Submitted March 21, 2006
Accepted May 31, 2006
Gene transfer of cytidine deaminase protects myelopoiesis from cytidine analogs in an in vivo murine transplant model
Ina Rattmann, Veronika Kleff, Ursula R Sorg, Walter Bardenheuer, Annette Brueckner, Ralf A Hilger, Bertram Opalka, Siegfried Seeber, Michael Flasshove, and Thomas Moritz*
Dept. of Internal Medicine, West German Cancer Center, University of Duisburg-Essen Medical School
* Corresponding author; email: thomas.moritz{at}uni-essen.de.
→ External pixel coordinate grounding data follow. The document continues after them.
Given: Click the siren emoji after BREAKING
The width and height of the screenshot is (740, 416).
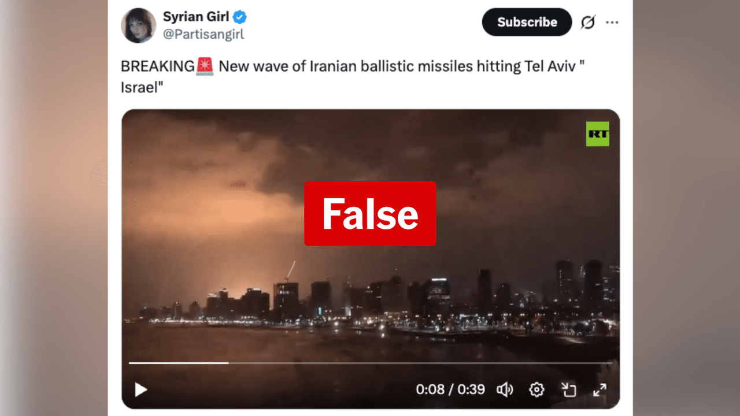Looking at the screenshot, I should pyautogui.click(x=205, y=66).
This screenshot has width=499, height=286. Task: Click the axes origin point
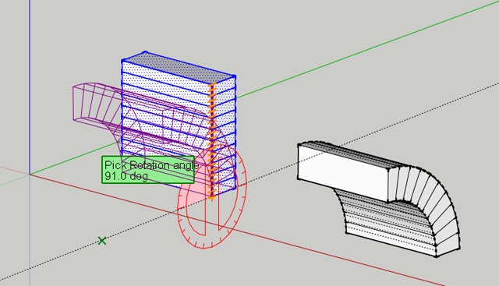coord(30,174)
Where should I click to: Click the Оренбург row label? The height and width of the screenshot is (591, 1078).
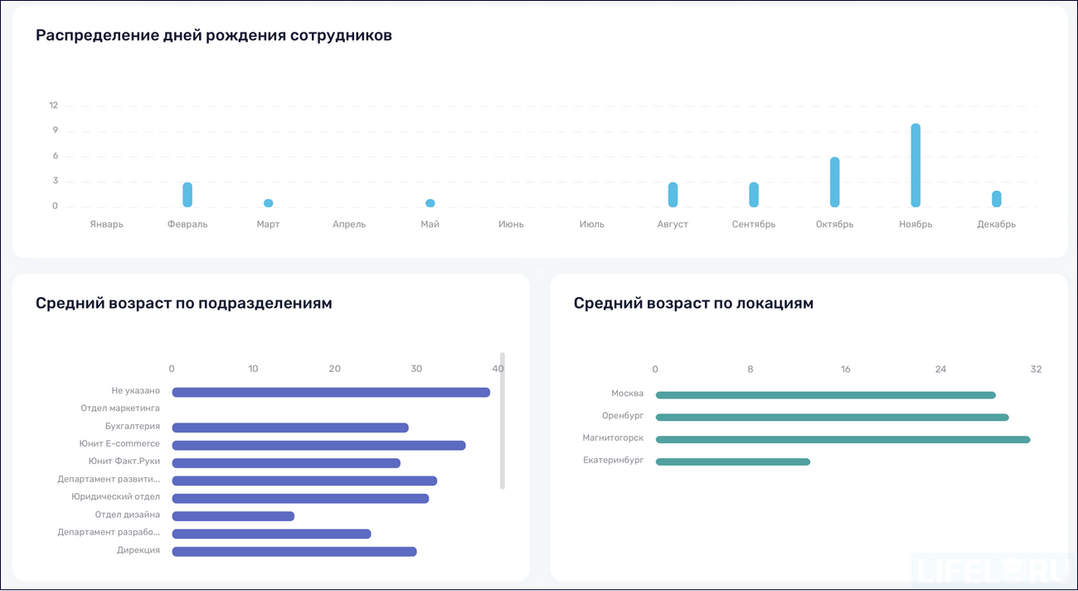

Hematopoietic stem cell gene transfer of the drug resistance gene cytidine deaminase (CDD) protecting cells from the cytotoxic cytidine analogs cytarabine and gemcitabine was investigated in a murine transplant model. Following transplantation of CDD-transduced cells and cytarabine application (500 mg/kg; d 1-4; i.p.) significant myeloprotection was demonstrated with nadir counts of peripheral blood granulocytes and thrombocytes of 2.9 ± 0.6 /nl vs 0.7 ± 0.1 /nl (p = .0016) and 509 ± 147 /nl versus 80 ± 9 /nl (p = .008) respectively (CDD vs control). Protection also was observed from otherwise lethal gemcitabine treatment (250 mg/kg; d 1-3). Stable levels of gene-marked cells in primary and secondary recipients were demonstrated for up to 9 months, and while CDD overexpression clearly reduced B and T lymphocytes numbers, no major toxicity was observed in the myeloid compartment. Despite the profound myeloprotective properties, however, CDD overexpression did not allow for pharmacologic enrichment of transduced hematopoiesis in our model. Thus, in summary, our data establish CDD as a drug resistance gene highly suitable for myeloprotective purposes, which, given the lack of selection observed in our hands, might best be used in combination with selectable drug resistance genes such as MGMTP140K or MDR-1.